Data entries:
╭──

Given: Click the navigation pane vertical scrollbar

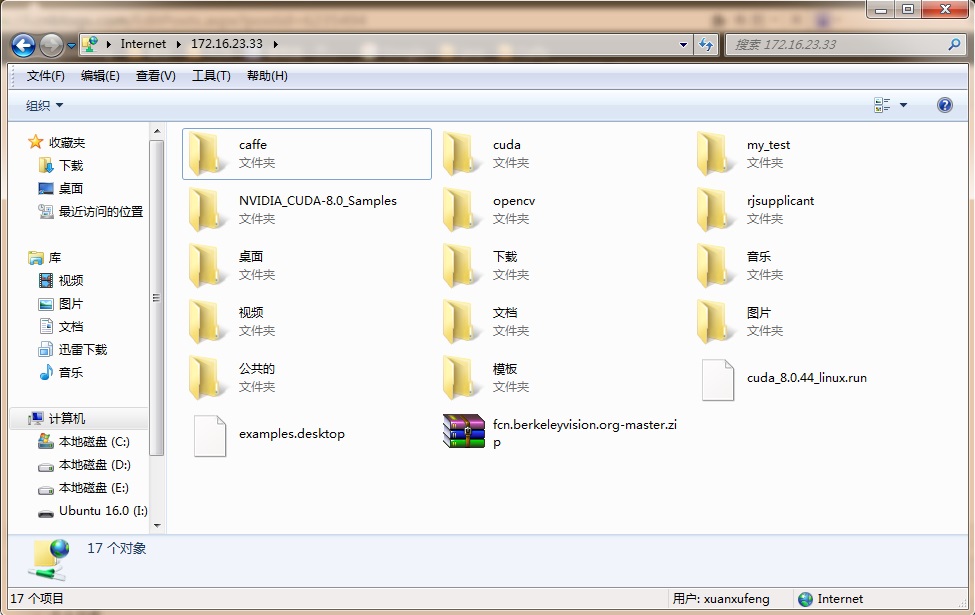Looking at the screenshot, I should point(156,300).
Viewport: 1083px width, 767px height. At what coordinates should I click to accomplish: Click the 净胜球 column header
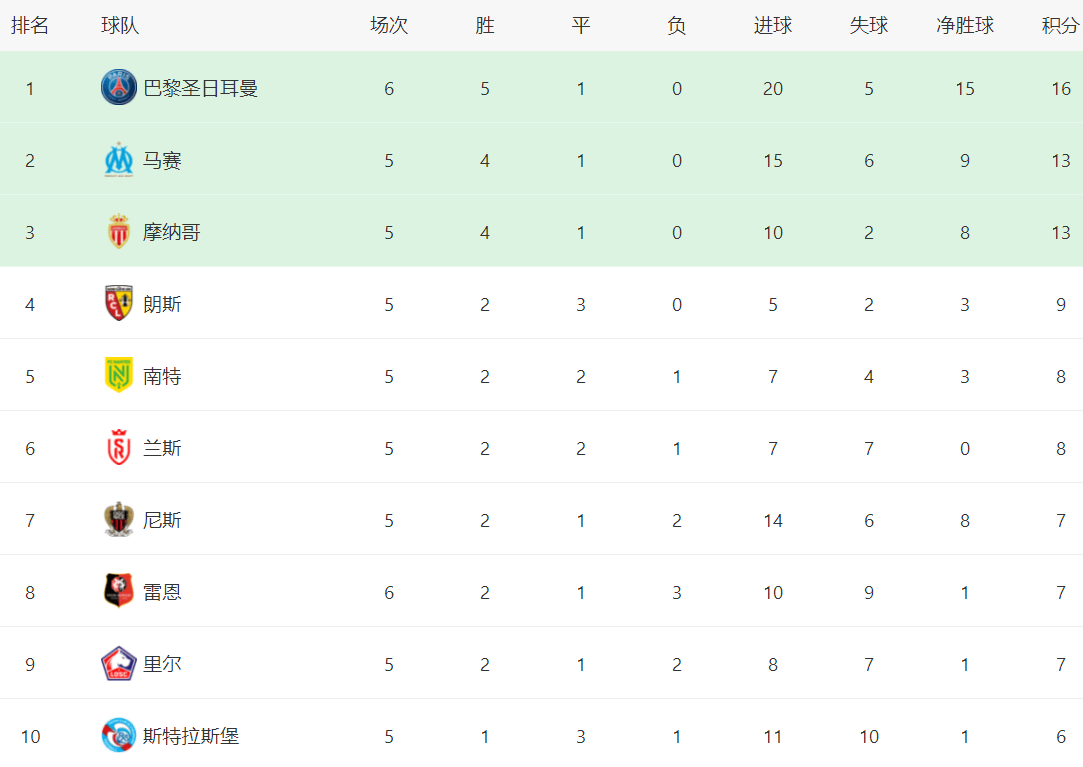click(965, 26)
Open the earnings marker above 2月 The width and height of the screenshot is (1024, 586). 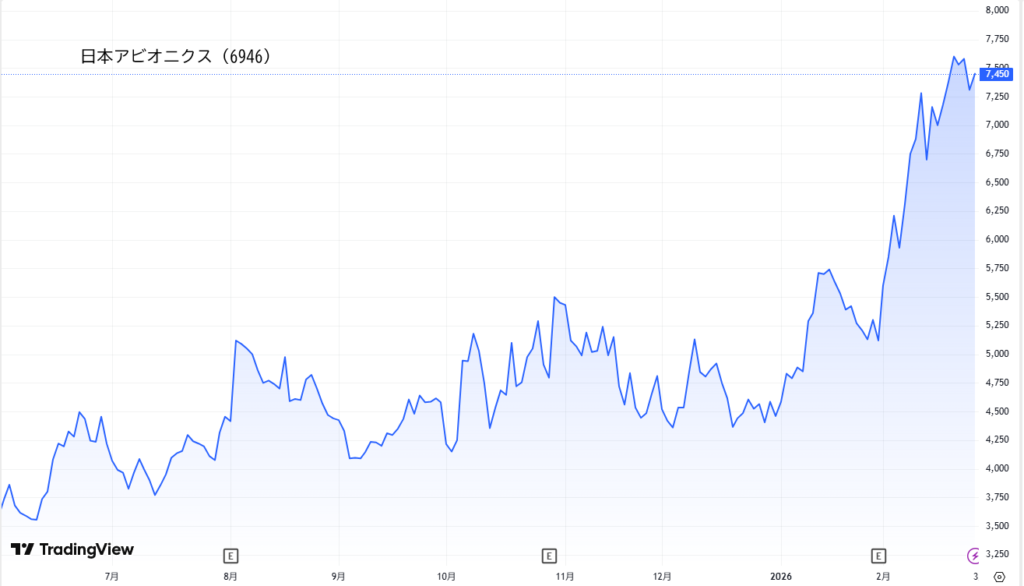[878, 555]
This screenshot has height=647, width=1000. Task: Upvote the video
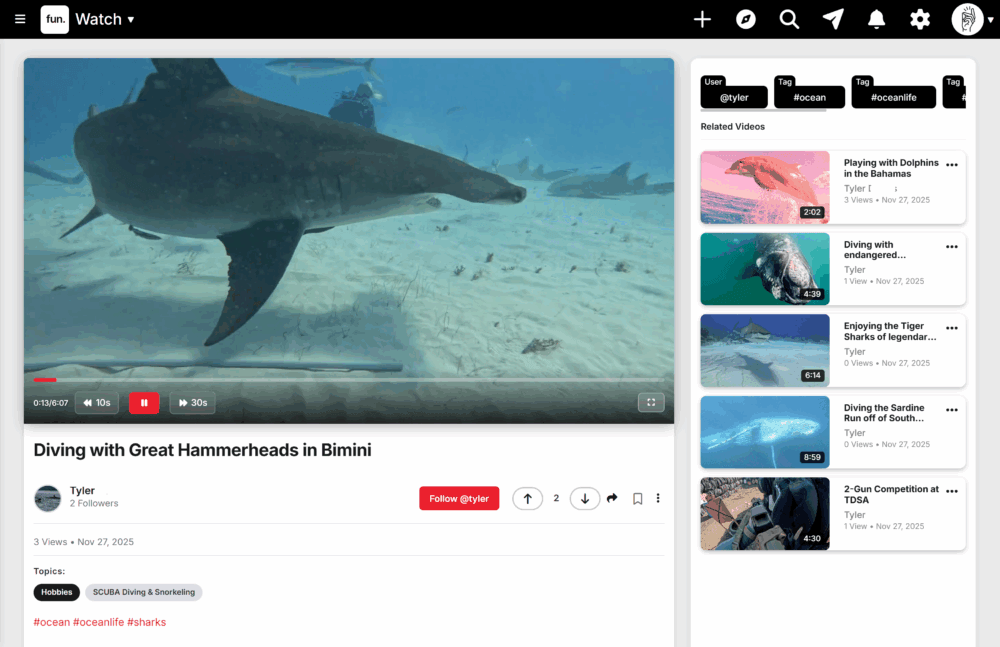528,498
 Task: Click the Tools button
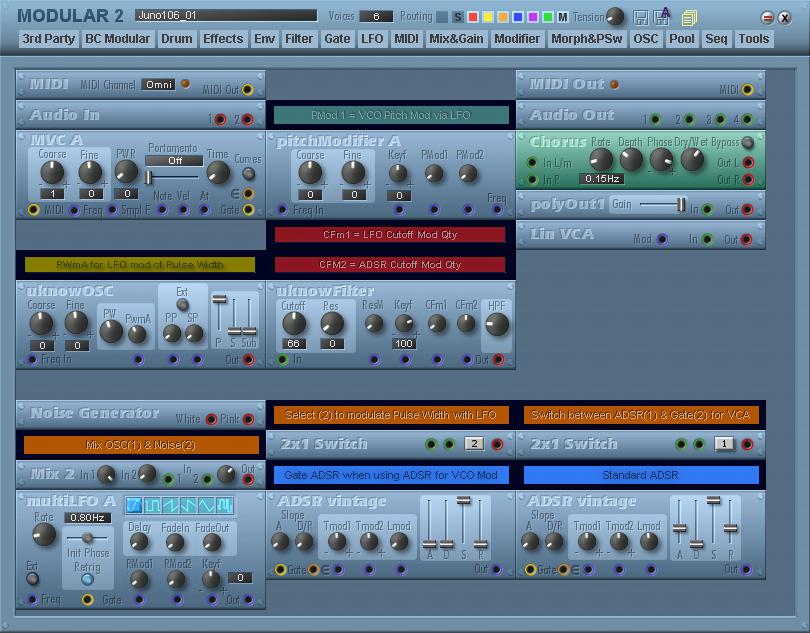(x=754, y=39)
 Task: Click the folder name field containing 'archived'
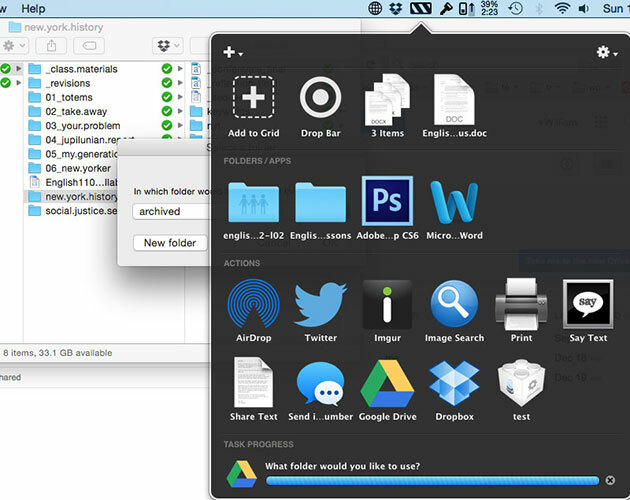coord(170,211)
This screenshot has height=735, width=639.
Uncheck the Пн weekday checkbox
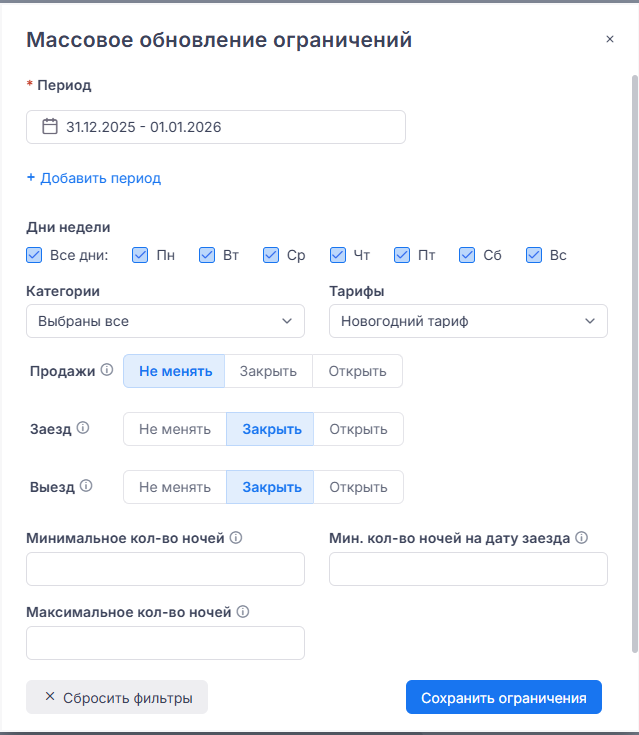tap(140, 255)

╰──

WRITTEN EXERCISE:
Output the entries as a two-column CSV with columns named "instruction" and "target". Start at the line containing "This screenshot has height=735, width=639." and continue through the end of the entries. Write one row per entry, with each field quoted and any line breaks replaced by spaces, and omit the pictures.

ANSWER TO THIS PROBLEM:
instruction,target
"This screenshot has height=735, width=639. Uncheck the Пн weekday checkbox","tap(140, 255)"